SELECTED PASSAGE »
· · · ·
[ http://issues.apache.org/jira/browse/HADOOP-570?page=all ]
Doug Cutting resolved HADOOP-570.
---------------------------------
Resolution: Duplicate
This is a duplicate of HADOOP-331.
> Map tasks may fail due to out of memory, if the number of reducers are
> moderately big
> -------------------------------------------------------------------------------------
>
> Key: HADOOP-570
> URL: http://issues.apache.org/jira/browse/HADOOP-570
> Project: Hadoop
> Issue Type: Bug
> Components: mapred
> Reporter: Runping Qi
>
> Map tasks may fail due to out of memory, if the number of reducers are
> moderately big.
> In my case, I set child task heap size to 1GB, turned on compression for the
> mapoutput files.
> The average size of input records is about 30K (I don't know the variation
> though).
> A lot of map tasks failed due to out of memory when the number of reducers
> was at 400 and higher.
· · · ·
SUPPLIED MATERIAL »
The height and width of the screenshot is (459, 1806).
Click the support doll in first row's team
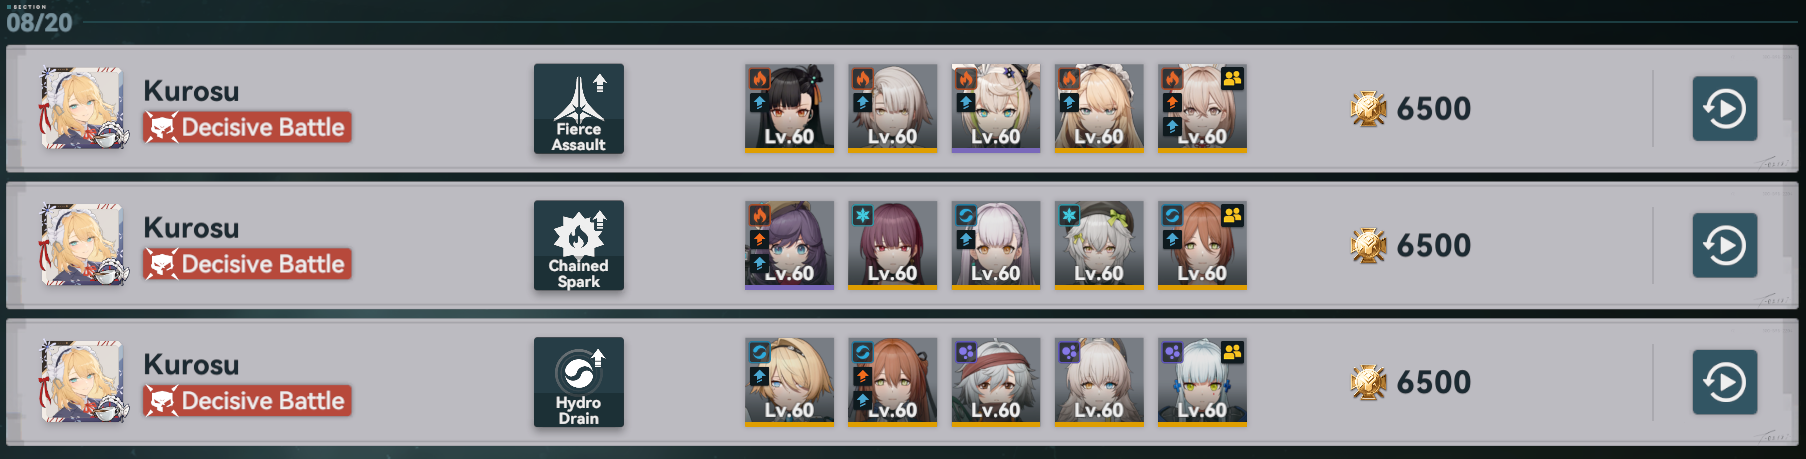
· · · ·
REQUEST 1 »
In the Hadoop issue report, what heap size did the reporter set for child tasks?
REQUEST 2 »
Continue the Hadoop issue report about map tasks running out of memory, starting right after its last sentence.

TASK RESPONSE 1 »
1GB.

TASK RESPONSE 2 »
> The number of reducers can be somewhat higher (as high as 800) if the
> compression for the mapoutput files was off).
> This problem will impose a hard limit on the scalability of map/reduce
> clusters.
> One possible solution to this problem is to let the mapper to write out
> single map output file,
> and then to perform sort/partition as a separate phrase.
> his will also make it unnecessary for the reducers to perform sort on
> individual portions from mappers.
> Rather, the reducers should just perform merge operations on the map output
> files directly.
> This may even allow the possibility of dynamically collect some statistics of
> the map outputs and
> use the stats to drive the partition on the mapper side, and obtain the
> optimal merge plan on the reducer side!
>
--
This message is automatically generated by JIRA.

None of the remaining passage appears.